PARIGI NON E’ LONDRA
Il pensiero dominante a Bruxelles è che una “Frexit” non sarebbe la stessa cosa della Brexit. Semplicemente per il fatto che, già oggi, i ruoli di Francia e Gran Bretagna nella Ue sono molto diversi tra di loro. Parigi è uno dei pilastri dell’Unione e – a fasi alterne – anche locomotiva. Londra ha sempre cercato – e ottenuto – un trattamento di favore. È fuori dall’Euro e dall’area Schengen, per esempio. È la dimostrazione che già oggi esiste un’Europa a più velocità, direzione su cui Angela Merkel ha invitato i suoi colleghi a insistere in vista del summit di Roma.
CERCHI CONCENTRICI E ZAVORRE
Quell’appuntamento servirà per riflettere sul fatto che è meglio percorrere la via che porta a più Unioni europee e non cercare una rigida e irraggiungibile Unione a tutti i costi, necessariamente forte e compatta su qualsiasi politica.

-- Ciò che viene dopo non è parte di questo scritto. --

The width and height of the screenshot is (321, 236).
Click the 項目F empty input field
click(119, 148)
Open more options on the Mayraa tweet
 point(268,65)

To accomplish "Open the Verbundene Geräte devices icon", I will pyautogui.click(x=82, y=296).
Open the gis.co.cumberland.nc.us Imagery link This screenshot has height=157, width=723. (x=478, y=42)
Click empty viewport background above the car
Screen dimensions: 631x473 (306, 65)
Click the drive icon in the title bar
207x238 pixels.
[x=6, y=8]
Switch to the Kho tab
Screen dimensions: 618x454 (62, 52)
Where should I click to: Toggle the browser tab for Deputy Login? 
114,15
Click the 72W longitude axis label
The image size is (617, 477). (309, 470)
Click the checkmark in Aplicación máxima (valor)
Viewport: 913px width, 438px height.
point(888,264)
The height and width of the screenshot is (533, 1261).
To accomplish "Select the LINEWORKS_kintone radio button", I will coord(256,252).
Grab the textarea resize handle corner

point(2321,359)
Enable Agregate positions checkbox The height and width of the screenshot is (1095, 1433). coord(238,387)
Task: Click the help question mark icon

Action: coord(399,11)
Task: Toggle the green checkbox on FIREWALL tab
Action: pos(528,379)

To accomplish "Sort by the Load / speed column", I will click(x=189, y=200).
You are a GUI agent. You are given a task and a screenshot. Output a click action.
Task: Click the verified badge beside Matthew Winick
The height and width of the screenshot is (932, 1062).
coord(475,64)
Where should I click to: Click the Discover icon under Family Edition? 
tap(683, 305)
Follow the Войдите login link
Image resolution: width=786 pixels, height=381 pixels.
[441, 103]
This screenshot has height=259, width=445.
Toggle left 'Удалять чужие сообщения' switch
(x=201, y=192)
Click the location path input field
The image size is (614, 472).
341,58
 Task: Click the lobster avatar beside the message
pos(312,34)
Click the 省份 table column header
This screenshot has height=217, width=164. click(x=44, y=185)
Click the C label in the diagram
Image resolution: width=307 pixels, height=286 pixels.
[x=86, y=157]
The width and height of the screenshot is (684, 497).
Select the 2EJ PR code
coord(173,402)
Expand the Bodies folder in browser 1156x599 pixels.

Semplicemente perché non tutti i Paesi hanno le stesse sensibilità e le stesse esigenze e dunque un piccolo blocco può essere capace di paralizzare l’intera Unione. È anche per questo che Paul Magnette, leader della Vallonia, balzato agli onori delle cronache in autunno per aver tenuto sotto scacco il Ceta (accordo commerciale Ue-Canada), ha buttato lì una soluzione radicale: per il bene dell’Europa, il socialista belga ha auspicato che altri Stati prendano la strada della Gran Bretagna. Ha citato la Polonia, l’Ungheria, la Romania e la Bulgaria, Paesi che alcuni governi considerano ancora come “zavorre”. Ma ha anche parlato di Danimarca e Svezia, con cui si potrebbe restare legati solo da un meno vincolante accordo commerciale.
FLESSIBILITA’ E DINAMISMO
L’idea della Cancelliera – che l’Italia sostiene da tempo – è ovviamente meno drastica e prevede un’Europa disegnata a cerchi concentrici, con gradi di integrazione variabili. Più flessibile e dunque più dinamica. È la ricetta per reagire alla Brexit. E per scongiurare un risultato simile se anche i francesi, in caso di clamorosa vittoria di Le Pen, si trovassero a decidere il loro destino europeo con un referendum.